A couple of days ago, it struck me that there is no reason why this solution should be confined to horseradish. There are all sorts of other things that we are forced to buy in much larger quantities than we need for Pesach. Most of them, I must admit, involve the baking that I do for Pesach.  

My cinnamon balls, for example, require one tablespoon of cinnamon, a spice that we use quite often but very sparingly through the year. I can’t tell you how many drums of cinnamon we have in our spice drawer. All I know is, if some freak tropical storm hits the cinnamon crop the way it hit the Madagascar vanilla crop a couple of years ago, bringing scarcity and rocketing prices, we will sell our stock and our children will never need to work again.

Or take potato flour. Please take potato flour! How many kilo did you want? My French chocolate cake takes 50 grams of potato flour, but our supermarket only stocks it in 500-gram bags. We currently have over 1½ kilo of potato flour, and we never use it other than at Pesach. This time next week, we will have over 2 kilo.

Vanilla essence? Throughout the year, we make our own essence from vanilla pods, but, at Pesach, we buy a small bottle, of which I use 4 drops in my almond macaroons.

Dessicated coconut? 200 grams for the pyramids, leaving 200 grams to sit unused in the bag.

For years, I bought a bottle of Israeli brandy every Pesach. For the sake of the 3 or 4 tots I would have over Pesach, I was never prepared to spend what a half-decent bottle would have cost me, so I ended up with firewater that sat in the cupboard all year. There’s only so much brandy butter you can make!

Ando so on, and so on.

Suddenly, this week, the solution sprang, fully-formed, into my consciousness. Google docs! This is how it works.

A Modest Proposal: For preventing the purchase of Pesach groceries from being a financial and spatial burden on purchasers, and for making it beneficial to the shul.

Step 1: A Pesach food spreadsheet!

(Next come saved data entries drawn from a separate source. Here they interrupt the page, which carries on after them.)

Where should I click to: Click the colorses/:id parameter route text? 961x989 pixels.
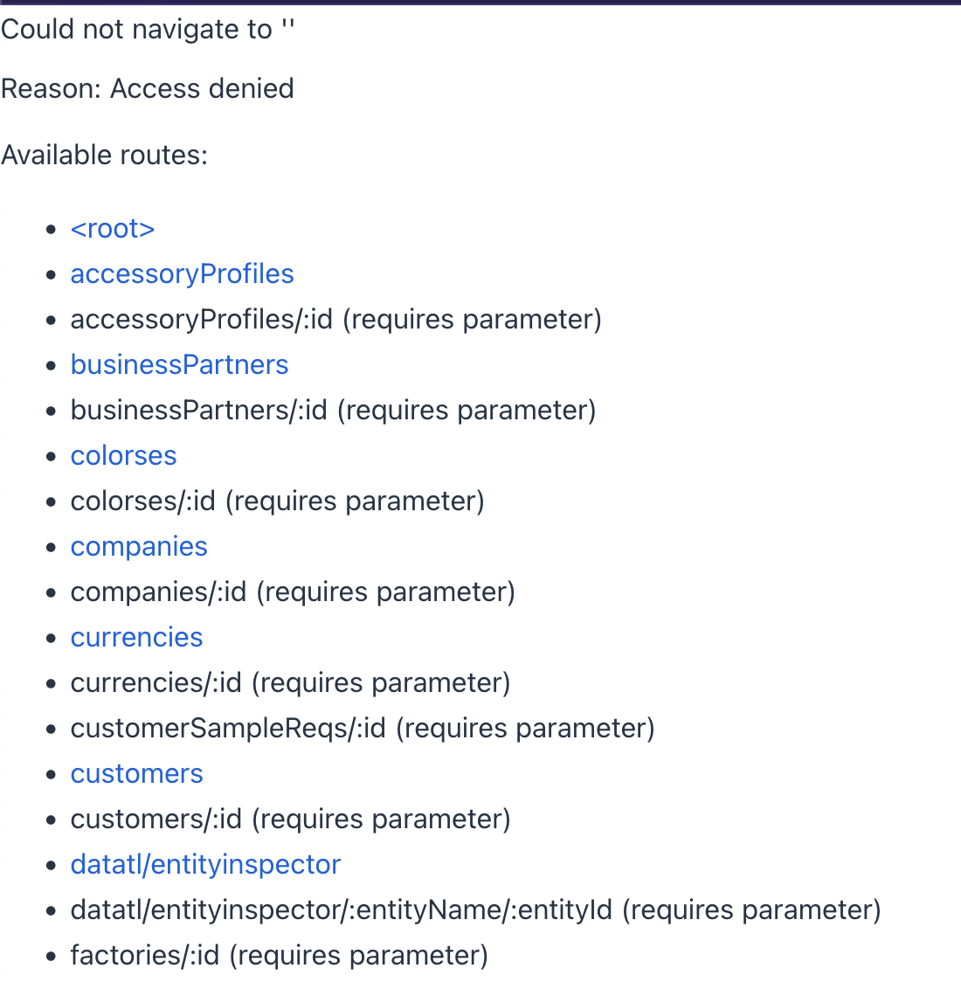point(278,501)

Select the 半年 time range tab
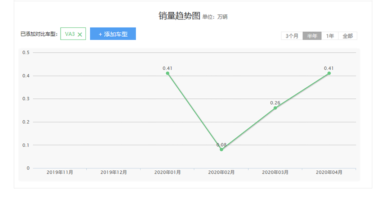(x=312, y=36)
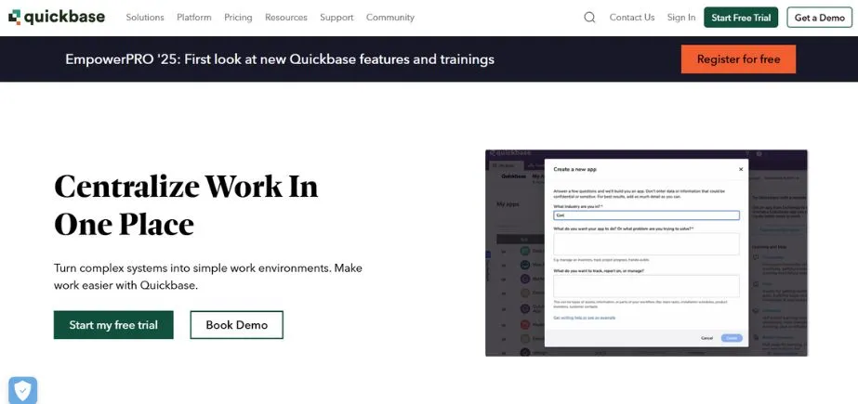This screenshot has width=858, height=404.
Task: Focus the industry input field in preview
Action: 645,215
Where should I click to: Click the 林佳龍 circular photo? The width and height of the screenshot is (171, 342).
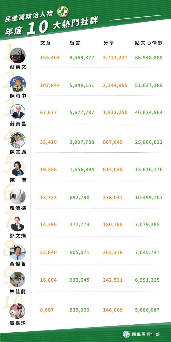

In every shul, a couple of weeks before Pesach, every family submits a form listing the goods they always buy but never finish every Pesach, stating the unit size of the product, and the quantity they actually require.

Step 2: The data is collated to produce a master list of the numbers of units the community requires.

Step 3: The shul buys the goods, and the members come to shul with their Pesach Tupperware and ziplock bags, take what they require of each item and leave a suitable donation to shul funds.

End result: A reduction in everyone’s shopping bills, an end to over-buying, probably a profit for the shul, nobody going without because the supermarket sold out of chraine. Win-win-win-win!

Despite my early start, perhaps a tad too late to implement this year, although we will be posting individually on our shul WhatsApp, offering 450 grams of potato flour, 6 inches of horseradish, and so on. And next year, I expect to see this proposal adopted by shuls worldwide.

Note to self: Sell shares in cinnamon.

Meanwhile, all around the world, Jews are using up their open bags of flour.

2 thoughts on “A Modest Proposal

  1. Can’t believe what a big boy your grandson is becoming! We are going away for Pesach this year because Miriam can’t host us (it’s the machatunims’ turn) and we gave away all our “stuff” to her when we moved. if we stayed home we’d have had to get all dinners from a caterer and eat matzoh, fruit and cheese for breakfast and lunch because I am NOT able to cook! (Of course one member of the household started talking about boiling pots, etc. Finding a Passover Retreat at Ramah Darom put an end to that!) Still we are doing the regular once-a-year cleaning of the freezer, fridge, cabinets. etc. Good excuse for a cleaning.

  2. Such pertinent reflections! We went shopping for Matzah yesterday. We agonized over how much to buy, because “you really don’t want to run out”. When I was unpacking, I realised that we have about one box per person per day. To get through that would be a feat of superhuman digestive achievement. But one thing is for sure, – we won’t run out of Matzah.